Commodities and Financial Indicator group is operative under the umbrella of PML(N) Research Wing (Punjab) with an objective of reviewing the economic performance of the government and to provide comparative analysis on a periodic basis. This team consists of dedicated professionals having hands-on exposure of managing economy, finance, and accounts.
In the past few months, the working group was able to earn the honor of presenting a complete budget analysis of Punjab’s budget for Fiscal Year 2020-21 to the leader of opposition and members of the Assembly of PML(N) Punjab. Later on, a comprehensive white paper was issued by C&FI group over the current Punjab budget dated 30-Jun-2020 in a joint press conference of senior party leaders wherein not only public concerns and budget loopholes were highlighted but also, recommendations were provided.
In addition, C&FI group successfully issues various research papers on current economic affairs like:
Economic and measures for food security (During COVID-19)
Review on Prime Minister’s Amnesty Schemes for the construction package.

______

EXERCISES:
**A.** Answer these questions about the text on the Commodities and Financial Indicator group:
(i) Under whose umbrella does the group operate?
(ii) On what date was the group's white paper on the Punjab budget dated?
(iii) For which fiscal year did the group present an analysis of Punjab's budget?
**B.** Write the next part of the text on the Commodities and Financial Indicator group, starting after its final line.

Stored data entries:
______

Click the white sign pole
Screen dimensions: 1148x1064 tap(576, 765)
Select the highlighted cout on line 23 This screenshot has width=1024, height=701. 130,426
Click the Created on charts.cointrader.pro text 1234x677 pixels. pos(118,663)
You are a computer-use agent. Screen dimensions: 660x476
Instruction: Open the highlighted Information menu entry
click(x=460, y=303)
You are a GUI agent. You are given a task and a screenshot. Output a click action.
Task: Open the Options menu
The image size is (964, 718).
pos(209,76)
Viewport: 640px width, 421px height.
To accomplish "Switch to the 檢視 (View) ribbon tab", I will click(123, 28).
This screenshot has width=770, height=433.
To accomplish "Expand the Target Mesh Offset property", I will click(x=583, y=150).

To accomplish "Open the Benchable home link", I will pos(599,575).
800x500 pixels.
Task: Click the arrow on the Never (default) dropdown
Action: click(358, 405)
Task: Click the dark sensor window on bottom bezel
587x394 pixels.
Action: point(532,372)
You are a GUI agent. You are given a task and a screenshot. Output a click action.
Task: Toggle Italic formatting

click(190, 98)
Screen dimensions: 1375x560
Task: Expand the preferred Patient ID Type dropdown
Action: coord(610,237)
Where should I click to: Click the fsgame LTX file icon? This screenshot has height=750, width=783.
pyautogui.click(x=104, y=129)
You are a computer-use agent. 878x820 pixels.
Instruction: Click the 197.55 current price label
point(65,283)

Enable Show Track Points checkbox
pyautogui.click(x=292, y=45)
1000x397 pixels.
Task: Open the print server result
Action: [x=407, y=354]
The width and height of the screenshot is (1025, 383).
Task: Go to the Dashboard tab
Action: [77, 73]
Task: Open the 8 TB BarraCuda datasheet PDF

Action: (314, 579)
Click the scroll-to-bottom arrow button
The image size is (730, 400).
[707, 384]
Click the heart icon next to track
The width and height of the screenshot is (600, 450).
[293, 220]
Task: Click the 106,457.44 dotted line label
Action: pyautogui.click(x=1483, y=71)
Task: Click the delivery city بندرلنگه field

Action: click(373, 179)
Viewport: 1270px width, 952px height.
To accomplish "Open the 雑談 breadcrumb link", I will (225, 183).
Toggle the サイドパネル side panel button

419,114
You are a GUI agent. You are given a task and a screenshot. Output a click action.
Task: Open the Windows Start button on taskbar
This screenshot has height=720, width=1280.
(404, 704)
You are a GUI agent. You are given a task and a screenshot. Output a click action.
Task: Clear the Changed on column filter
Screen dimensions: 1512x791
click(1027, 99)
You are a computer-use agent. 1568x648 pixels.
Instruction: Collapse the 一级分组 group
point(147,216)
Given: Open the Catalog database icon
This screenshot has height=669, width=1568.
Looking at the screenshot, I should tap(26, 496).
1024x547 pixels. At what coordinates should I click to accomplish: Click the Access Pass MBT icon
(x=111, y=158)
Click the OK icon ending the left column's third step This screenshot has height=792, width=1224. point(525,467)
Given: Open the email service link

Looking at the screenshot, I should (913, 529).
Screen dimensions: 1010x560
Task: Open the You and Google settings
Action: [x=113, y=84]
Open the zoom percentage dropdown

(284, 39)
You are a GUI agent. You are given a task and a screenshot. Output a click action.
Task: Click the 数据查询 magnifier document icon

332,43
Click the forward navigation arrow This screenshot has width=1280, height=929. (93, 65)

______

YOUR RESPONSES:
**A.**
(i) PML(N) Research Wing (Punjab)
(ii) 30-Jun-2020
(iii) Fiscal Year 2020-21

**B.**
Review document on sugar and wheat scam.
C&FI group also provides assistance to PML(N) stakeholders on the economic front with help of infographics and summarized analysis.
Economic Review
In the first two years of the PTI government, economic growth plunged from 5.8% to negative 1.4%, despite unrealistic proclamations made before coming to power. Current PM provided strong assurance to people that the government has a program of reforms and a capable team ready to set the economic direction right. Two years down the lane, it’s clear that they neither had a team, nor a program. Contrarily, throughout our five years, we were constantly criticized by PTI politicians and others with the following claims:
For not being able to increase exports due to overvalued rupee, PML(N) artificially held the utility prices stable to gain public popularity and hence pushed up circular debt to “unsustainable” levels, The PML(N)’s “corruption and incompetence” was blamed for inability to increase tax collection, Huge deficits by PML(N) resulted in adding up to our nation’s “unsustainable” debt.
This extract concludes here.